August 4, 2021
Explored in Discord: Strong Indicators of Privacy-Compromising Acts
Remote work can be a chore, especially if you are forced to use a corporately-approved application.
As you may have experienced yourself, the general public prefers more user-friendly options to connect with co-workers, with Zoom, Telegram and WhatsApp being the go-to places for group calls and quick messages. While everyone who cares about privacy is already a long-standing member of the Zoom hate club, an alternative connectivity platform gets a pass even from the more educated users.
Talking about Discord – a free gaming-oriented voice and chat application that can be described as an ‘informal Skype’ with theme servers.
The Inner Workings of Discord
Let’s discuss why Discord is not the best place to gather for work projects.
As some developer feelings could be hurt in this blog post, I will stick to an approach that they would find logical. I will not be bashing the platform with personal opinions, instead stating discoveries made by security researchers and curious users who carried out a couple of practical tests.

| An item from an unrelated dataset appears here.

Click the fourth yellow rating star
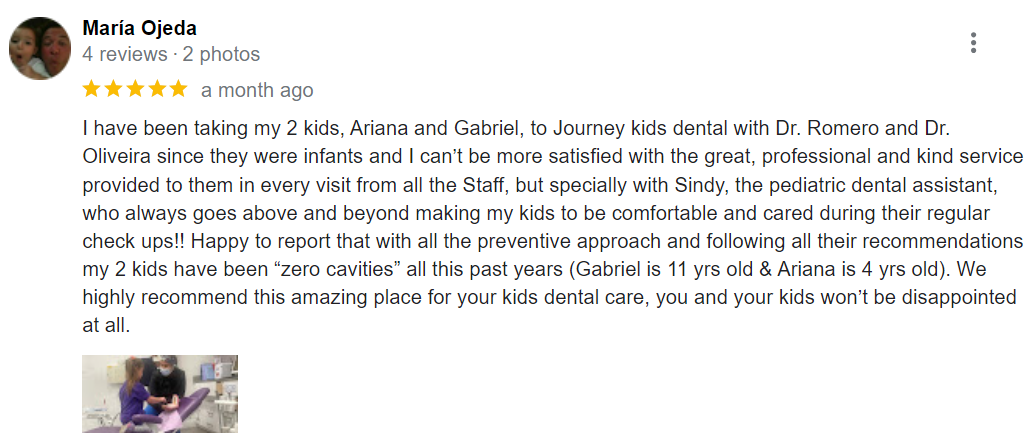This screenshot has height=445, width=1035. pos(157,89)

For example, researchers David Wells and Joseph Bingham focused on the audio/video component of the Discord desktop client to understand how the voice call protocol works. To do that, they created a python client to mock video and audio calls themselves.
They found out that Discord client interacts with four different servers to establish a two-way call with the desired client, and more importantly, there are some indicators that it can decrypt audio and video calls on the fly.
How did they come to this conclusion? They created a malformed audio packet, encrypted it, and sent it along with their existing mock audio stream. The server dropped the malformed audio packet from a mocked client and passed through only the “valid” audio data.
This happened multiple times at different points of the call too. That may suggest that there is some man-in-the-middle decryption, validation, and filtering happening at Discord servers in real-time. While this could be done to enforce content guidelines or validate call quality, decryption in real time would not sit well with privacy-oriented users.
Not a surprise that people don’t read privacy policies, and no surprise that more people tried more tests after this research to prove Discord’s shady practices.
More Reasons to Stay Away from Discord
Of course, there would be more dirt on Discord.
Apparently, some indicators are suggesting that Discord is lying about removing deleted files. You can post a test image on a Discord server you own, delete the picture and the Discord server to still find the image accessible via its direct URL.
Even when the server is entirely wiped, no data is lost as long as you have a direct link. In some cases, the image will indeed be inaccessible, but the mere fact of inconsistency and a chance to see something that was meant to be erased a long time ago is very concerning.
The “soft deletion” practice is not a rare occurrence with many popular platforms, so it’s better to assume that everything you have ever uploaded online will be saved and hidden instead of being deleted.
Apart from these practices, vocal users shared that Discord can also do the following:
- Delete your account at any time and for any reason;
- Force you to enter a phone number and proceed with verifications if you use Tor or VPN;
- Provide messages to any third party without any legal obligation or requirement to inform you.
On top of all that, Discord silently tracks all your activity by default, collects your IP address, device UUID, and email address. One could say that there’s no decisive “slam-dunk-like” argument to prove that Discord is invasive, but just not having end-to-end encryption in 2021 puts Discord to shame.
I’m not telling you to stop using Discord, but I wouldn’t recommend it for work projects. Better be safe than sorry!